The topic I haven’t spend a lot of words on yet. Relationships. Dating. The joy of being single and then the happiness of being together. The pain of breaking up and being alone again. It’s not that I don’t have thoughts about it, but it’s that I don’t want to hurt anyone by my words. That is why this feels extra vulnerable. Because we have all been there.
Those frizzling moments of looking that one person in the eye that just feels different. The smile that you feel appear on your face and all the other faces in the room fade away. It’s that split second connection that feels new, yet so familiar.
What follows is the moments of exploring each other’s lives. Getting to know every little bit there is to a person. Being annoyed by that one habit, but you get over it. The moments of tension, when you are not quite sure how the other person behaves in an argument. Do they just keep everything in or do they explode. From being single you evolve into being together and it changes you. It changes the way your days look like. The way that you feel when you wake up or go to sleep.
Yet love is hard work. If there is one thing I am absolutely sure of, it’s that. Love is freaking hard work. That is why I am a big believer into the friends first relationship, because with friends that investing in the relationship is already a foundation to being in each other’s lives. Attraction and chemistry, the firing neurons in your brain only last so long. Love is choosing to commit to someone. Not because they are the most perfect person in the world, because no one really is, but because you believe they are worthy and deserving of sharing love.
◆ ◆ ◆
* Using the information:
1. Answer these questions from the reflection on relationships:
(a) What does the writer say they do not want to do with their words?
(b) What two ways of behaving in an argument does the writer wonder about?
(c) What kind of relationship does the writer say they are a big believer in?
2. Proceed with the reflection on love and relationships, writing on from its final sentence.
◆ ◆ ◆
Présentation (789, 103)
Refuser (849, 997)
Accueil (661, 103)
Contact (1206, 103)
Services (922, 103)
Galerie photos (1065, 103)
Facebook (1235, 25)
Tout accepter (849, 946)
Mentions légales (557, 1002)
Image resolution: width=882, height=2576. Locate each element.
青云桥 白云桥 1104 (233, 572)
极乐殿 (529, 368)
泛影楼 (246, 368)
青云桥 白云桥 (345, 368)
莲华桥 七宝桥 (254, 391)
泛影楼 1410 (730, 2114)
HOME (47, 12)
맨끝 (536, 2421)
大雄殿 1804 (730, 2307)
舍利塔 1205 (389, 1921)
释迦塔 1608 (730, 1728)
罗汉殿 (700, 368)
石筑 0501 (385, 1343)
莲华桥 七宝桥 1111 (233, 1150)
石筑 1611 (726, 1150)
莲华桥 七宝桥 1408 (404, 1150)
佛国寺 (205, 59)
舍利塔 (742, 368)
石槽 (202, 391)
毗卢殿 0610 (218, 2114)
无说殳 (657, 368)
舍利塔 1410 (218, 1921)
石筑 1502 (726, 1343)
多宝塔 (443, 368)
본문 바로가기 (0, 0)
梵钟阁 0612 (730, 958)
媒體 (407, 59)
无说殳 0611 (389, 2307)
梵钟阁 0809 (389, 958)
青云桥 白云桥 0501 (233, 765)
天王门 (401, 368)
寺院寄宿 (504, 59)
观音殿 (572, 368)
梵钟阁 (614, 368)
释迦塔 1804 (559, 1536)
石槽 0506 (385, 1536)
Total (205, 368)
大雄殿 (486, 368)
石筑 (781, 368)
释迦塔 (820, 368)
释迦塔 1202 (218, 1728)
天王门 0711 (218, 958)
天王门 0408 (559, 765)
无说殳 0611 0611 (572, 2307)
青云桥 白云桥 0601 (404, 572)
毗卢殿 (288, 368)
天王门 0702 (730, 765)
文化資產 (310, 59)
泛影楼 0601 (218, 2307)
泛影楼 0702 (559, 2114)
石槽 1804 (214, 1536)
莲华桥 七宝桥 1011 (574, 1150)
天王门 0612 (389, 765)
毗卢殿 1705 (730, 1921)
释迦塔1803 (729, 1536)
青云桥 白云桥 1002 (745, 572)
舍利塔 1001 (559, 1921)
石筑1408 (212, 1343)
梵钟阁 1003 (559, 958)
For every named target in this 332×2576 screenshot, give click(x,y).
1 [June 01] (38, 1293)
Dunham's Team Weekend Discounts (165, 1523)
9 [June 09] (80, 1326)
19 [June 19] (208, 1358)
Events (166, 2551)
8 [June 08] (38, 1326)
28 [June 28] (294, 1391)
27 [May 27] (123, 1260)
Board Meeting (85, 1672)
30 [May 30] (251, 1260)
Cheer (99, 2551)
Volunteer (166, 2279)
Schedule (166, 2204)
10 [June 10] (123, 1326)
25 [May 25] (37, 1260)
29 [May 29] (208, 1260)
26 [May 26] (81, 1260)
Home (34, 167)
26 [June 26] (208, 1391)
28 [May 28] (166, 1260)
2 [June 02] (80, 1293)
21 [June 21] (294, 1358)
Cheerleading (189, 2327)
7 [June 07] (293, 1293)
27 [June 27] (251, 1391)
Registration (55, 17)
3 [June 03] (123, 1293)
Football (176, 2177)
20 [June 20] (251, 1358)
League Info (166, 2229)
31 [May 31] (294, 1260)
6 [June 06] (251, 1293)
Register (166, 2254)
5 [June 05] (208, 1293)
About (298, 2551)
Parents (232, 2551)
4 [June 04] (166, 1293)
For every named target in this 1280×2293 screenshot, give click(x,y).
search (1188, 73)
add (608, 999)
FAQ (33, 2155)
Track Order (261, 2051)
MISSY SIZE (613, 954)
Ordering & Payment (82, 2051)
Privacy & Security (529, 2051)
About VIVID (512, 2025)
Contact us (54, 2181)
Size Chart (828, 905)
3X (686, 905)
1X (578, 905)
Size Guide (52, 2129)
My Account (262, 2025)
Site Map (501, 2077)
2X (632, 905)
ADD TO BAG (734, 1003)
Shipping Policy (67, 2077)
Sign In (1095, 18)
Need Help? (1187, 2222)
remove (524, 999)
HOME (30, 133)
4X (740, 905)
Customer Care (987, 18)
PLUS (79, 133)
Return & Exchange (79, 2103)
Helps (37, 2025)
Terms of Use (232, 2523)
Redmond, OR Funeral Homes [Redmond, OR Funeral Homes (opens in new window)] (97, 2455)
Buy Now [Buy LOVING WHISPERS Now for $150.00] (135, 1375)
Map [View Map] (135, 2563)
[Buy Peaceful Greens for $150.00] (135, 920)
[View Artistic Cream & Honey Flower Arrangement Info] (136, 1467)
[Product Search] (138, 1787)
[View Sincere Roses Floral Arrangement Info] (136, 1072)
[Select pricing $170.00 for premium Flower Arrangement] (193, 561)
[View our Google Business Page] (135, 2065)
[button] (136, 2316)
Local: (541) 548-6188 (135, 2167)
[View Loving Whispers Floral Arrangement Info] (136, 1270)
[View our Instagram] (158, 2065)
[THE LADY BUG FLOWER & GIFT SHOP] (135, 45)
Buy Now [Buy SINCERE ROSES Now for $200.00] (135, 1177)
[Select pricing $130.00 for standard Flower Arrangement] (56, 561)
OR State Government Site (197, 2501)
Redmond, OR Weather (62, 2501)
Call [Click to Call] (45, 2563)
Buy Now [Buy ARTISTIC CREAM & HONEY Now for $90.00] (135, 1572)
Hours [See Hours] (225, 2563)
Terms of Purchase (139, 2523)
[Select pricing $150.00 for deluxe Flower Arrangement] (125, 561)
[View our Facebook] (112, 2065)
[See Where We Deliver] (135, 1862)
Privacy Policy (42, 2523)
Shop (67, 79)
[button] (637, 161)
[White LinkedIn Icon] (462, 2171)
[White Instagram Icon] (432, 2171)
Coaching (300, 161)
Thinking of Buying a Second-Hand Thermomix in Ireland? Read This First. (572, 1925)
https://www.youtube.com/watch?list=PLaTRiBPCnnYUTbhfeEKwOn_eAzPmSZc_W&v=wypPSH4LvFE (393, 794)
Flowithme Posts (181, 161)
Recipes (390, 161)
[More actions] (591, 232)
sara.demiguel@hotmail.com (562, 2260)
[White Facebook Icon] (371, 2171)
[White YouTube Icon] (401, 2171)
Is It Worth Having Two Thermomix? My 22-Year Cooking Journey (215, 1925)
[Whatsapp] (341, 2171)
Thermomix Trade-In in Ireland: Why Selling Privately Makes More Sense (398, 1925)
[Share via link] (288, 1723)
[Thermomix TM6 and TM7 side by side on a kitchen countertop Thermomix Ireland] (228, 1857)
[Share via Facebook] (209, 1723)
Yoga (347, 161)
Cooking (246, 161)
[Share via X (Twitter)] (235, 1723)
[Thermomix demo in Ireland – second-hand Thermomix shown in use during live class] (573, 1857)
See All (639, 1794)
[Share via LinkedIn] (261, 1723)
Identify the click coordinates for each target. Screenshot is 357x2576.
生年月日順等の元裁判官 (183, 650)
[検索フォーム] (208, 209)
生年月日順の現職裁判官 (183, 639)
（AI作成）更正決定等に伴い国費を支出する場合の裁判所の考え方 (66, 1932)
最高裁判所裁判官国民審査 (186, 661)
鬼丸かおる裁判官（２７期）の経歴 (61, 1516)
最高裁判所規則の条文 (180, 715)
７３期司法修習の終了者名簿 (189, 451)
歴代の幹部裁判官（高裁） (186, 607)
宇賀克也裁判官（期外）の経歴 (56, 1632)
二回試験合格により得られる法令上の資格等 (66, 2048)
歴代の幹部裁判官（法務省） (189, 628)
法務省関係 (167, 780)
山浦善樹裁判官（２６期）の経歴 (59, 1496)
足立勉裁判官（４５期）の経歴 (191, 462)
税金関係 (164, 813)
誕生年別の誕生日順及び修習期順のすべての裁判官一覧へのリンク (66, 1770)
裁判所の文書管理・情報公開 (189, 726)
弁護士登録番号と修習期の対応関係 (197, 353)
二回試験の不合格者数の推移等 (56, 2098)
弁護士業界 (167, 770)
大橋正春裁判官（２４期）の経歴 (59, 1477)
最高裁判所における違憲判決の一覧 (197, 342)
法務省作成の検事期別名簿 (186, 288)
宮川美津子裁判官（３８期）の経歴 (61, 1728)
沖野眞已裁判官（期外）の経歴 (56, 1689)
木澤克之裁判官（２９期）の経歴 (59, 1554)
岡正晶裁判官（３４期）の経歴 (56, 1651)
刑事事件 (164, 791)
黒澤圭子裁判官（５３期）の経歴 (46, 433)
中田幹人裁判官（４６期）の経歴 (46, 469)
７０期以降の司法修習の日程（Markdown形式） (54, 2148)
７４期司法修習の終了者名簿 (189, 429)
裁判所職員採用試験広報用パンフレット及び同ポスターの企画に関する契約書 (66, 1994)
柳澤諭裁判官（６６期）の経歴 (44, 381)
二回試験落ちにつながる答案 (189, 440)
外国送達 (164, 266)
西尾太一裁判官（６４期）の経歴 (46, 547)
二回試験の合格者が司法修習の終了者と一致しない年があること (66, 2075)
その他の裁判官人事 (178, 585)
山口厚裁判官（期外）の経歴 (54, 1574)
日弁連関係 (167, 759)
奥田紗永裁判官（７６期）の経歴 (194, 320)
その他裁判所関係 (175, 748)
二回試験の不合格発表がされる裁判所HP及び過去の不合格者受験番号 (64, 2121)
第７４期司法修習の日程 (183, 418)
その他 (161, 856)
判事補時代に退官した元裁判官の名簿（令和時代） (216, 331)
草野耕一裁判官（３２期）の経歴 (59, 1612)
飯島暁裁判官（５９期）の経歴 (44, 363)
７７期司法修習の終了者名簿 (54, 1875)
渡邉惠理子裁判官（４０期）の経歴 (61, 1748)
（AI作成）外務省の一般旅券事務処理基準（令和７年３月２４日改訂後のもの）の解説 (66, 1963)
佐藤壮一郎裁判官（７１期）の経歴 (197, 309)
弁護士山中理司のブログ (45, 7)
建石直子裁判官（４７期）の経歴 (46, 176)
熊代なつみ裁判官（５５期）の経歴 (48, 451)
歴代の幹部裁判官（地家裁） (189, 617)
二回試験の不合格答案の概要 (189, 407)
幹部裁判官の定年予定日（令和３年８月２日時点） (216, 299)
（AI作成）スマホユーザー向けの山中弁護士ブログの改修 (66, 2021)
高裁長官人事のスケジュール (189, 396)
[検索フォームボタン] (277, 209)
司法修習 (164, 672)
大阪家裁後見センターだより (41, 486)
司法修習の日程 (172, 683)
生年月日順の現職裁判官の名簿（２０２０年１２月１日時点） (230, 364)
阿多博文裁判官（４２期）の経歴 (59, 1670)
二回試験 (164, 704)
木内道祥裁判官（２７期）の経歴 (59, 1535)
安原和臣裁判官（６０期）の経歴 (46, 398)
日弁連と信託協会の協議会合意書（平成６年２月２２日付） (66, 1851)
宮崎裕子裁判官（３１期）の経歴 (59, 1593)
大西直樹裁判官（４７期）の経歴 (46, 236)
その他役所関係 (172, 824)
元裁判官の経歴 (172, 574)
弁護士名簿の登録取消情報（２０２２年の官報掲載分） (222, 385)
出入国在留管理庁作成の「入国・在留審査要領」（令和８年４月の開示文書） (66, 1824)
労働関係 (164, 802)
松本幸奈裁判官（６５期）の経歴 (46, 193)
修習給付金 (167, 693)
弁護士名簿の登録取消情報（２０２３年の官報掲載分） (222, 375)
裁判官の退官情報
◆ ◆ ◆
* Set of answers:
1.
(a) Hurt anyone.
(b) Keeping everything in or exploding.
(c) The friends-first relationship.

2.
In the end, it doesn’t just always end up being rainbows and unicorns though. Sometimes you discover pretty quickly that the distance is too hard. That you are not ready to commit to a future together. I am not just a believer of the friends first relationship, but also that dating should always be intentional. The whole open relationship kind of thing that I see around me, never seems to work out. There needs to be intention and purpose to dating someone. I’ve seen relationships that end because one cannot fulfill the needs of the other. So intention and purpose aren’t on the same page.
Around me people are dealing with broken hearts as well as finding a way into living together as a newly married couple. Being in your twenties is that exciting time where everything in the spectrum of relationships is somehow happening. I am not a dating expert. Not at all. Even if you might ask me advice. All I will probably do is just patiently listen, give some examples from my own experiences and let you figure it out on your own. Because I can’t do it for you.
I am currently not in a relationship and have been running away from anyone who would come slightly close in the past couple years. Not ready for a commitment. Too comfortable with being on my own. Yet I do feel that something is changing. I am slowly warming myself up for the idea that I could be ready to meet someone new or fall for that one person who has been there all along. There is no one who can do that for me. I will just have to do that on my own too, because becoming together takes courageous singles.